§ EXERCISE INSTRUCTIONS
Output exactly the lines from the one holding "Given: Open the TRENDING category tag" through the final line of the entries.

§ EXCERPTED DATA
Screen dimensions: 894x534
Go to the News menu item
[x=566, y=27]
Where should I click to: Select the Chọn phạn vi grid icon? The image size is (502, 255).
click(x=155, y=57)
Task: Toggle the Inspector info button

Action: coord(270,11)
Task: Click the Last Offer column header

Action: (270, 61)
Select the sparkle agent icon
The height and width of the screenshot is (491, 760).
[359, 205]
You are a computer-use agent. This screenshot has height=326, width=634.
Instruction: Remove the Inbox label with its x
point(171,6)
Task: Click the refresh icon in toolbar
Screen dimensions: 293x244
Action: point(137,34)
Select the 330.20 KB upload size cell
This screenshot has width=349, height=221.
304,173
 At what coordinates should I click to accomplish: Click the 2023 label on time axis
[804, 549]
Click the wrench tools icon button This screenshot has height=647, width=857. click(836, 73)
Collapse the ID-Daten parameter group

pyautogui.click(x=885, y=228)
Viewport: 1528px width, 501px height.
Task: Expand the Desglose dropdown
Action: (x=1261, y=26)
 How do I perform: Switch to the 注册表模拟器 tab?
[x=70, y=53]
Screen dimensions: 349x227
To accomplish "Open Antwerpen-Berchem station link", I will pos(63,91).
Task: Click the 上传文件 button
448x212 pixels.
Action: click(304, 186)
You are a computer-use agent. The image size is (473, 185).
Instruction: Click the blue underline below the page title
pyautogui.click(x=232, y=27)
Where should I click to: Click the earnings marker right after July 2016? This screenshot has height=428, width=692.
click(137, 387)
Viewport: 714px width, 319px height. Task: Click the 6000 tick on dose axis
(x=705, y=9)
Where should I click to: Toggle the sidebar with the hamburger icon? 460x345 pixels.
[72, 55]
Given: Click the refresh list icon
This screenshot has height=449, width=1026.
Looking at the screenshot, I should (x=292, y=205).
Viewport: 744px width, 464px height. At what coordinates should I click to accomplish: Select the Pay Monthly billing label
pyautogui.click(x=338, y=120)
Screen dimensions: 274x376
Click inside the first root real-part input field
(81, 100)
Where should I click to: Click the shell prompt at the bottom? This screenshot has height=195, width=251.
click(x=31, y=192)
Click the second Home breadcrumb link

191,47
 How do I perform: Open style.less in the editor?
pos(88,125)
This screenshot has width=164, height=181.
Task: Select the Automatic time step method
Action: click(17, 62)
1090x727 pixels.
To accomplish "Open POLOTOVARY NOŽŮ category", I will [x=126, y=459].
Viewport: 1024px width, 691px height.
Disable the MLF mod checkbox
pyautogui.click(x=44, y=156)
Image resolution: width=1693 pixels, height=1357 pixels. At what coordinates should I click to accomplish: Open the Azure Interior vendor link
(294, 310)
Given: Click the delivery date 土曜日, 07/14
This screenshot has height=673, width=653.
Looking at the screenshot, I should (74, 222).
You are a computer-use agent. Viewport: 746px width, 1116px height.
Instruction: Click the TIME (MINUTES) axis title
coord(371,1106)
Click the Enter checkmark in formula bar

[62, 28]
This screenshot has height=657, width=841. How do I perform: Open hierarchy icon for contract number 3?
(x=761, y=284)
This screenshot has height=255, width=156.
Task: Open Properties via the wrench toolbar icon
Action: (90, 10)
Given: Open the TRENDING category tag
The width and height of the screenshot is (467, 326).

§ SOLUTION
Given: Open the TRENDING category tag
The width and height of the screenshot is (467, 326).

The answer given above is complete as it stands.